Trolling through the HTML::Template mailing list archives leads to the idea of using a HTML::Template filter that matches everything, that then does our decoding:



#!/usr/bin/perl -w
use strict;
use Encode;
my $content = "
<!-- tmpl_var one -->
\x{a1}\x{2122}\x{a3}\x{a2}\x{221e}\x{a7}\x{b6}\x{2022}\x{aa}\x{ba}
";

my $filename = 'utf8string.tmpl';

open my $fh, '>:encoding(UTF-8)', $filename or die $!;
print $fh $content;
close $fh;


use HTML::Template;
my $template = HTML::Template->new(
filename => $filename,
filter => [
{ sub => \&decode_str, format => 'scalar' },
],
);
$template->param(
one => "\x{a1}\x{2122}\x{a3}\x{a2}\x{221e}\x{a7}\x{b6}\x{2022}\x{aa}\x{ba}",
);

my $output = $template->output;


print Encode::encode('UTF-8', $output);



sub decode_str {
my $ref = shift;
${$ref} = Encode::decode('UTF-8', ${$ref});
}

This sort of lines up all the data to be UTF-8 encoded and aware and all that stuff that the unicodefaqthingy perldoc tells you to do.

But, oh, it gets better.

DON'T use that filter trick thing if you're using a scalarref, or a properly encoded file handle! You'll get a nice error, like this:

HTML::Template->new() : fatal error occured during filter call: Cannot decode string with wide characters at /System/Library/Perl/5.10.0/darwin-thread-multi-2level/Encode.pm line 162.
at /Library/Perl/5.10.0/HTML/Template.pm line 1697
HTML::Template::_init_template('HTML::Template=HASH(0x1008aafb8)') called at /Library/Perl/5.10.0/HTML/Template.pm line 1238
HTML::Template::_init('HTML::Template=HASH(0x1008aafb8)') called at /Library/Perl/5.10.0/HTML/Template.pm line 1124



Brilliant.


So I don't know what the best advice is to give. If you're passing the template as a scalarref, DON'T use that filter, unless you want to, perhaps encode your template beforehand (which makes little sense?)

If it's a filename, use that filter trick perhaps (or edit the sourcecode of HTML::Template).

2 comments:

Robert said...

You should talk to Sam Tregar and see what ideas he has about it.

The Perl Hacker Painter said...

At least from going through the HTML::Template mailing lists, the other option is to switch from HTML::Template to HTML::Template::Compiled. I'm not too interested in doing that, since H::T::Compiled doesn't support things like Template Expressions, which is something that I expose as a feature to advanced users of this project.

As far as I understand, Sam is very very conservative on releases of H::T, but currently, H::T, hasn't the best plugin support to extend his fine module.

**Dataset excerpt**
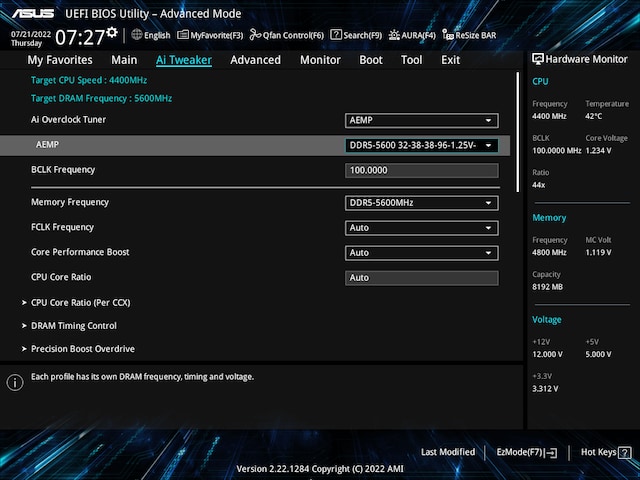Screen dimensions: 640x480
Task: Open the Core Performance Boost dropdown
Action: (421, 253)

**Required work**
[a] According to the post on HTML::Template and UTF-8, why is the author not keen to switch to HTML::Template::Compiled?
[b] List every line number that the error message in the post on HTML::Template and UTF-8 cites.

**Answers below**
[a] HTML::Template::Compiled doesn't support things like Template Expressions. The author exposes those as a feature to advanced users of the project.

[b] 162 (Encode.pm), 1697, 1238, and 1124 (all three in HTML/Template.pm).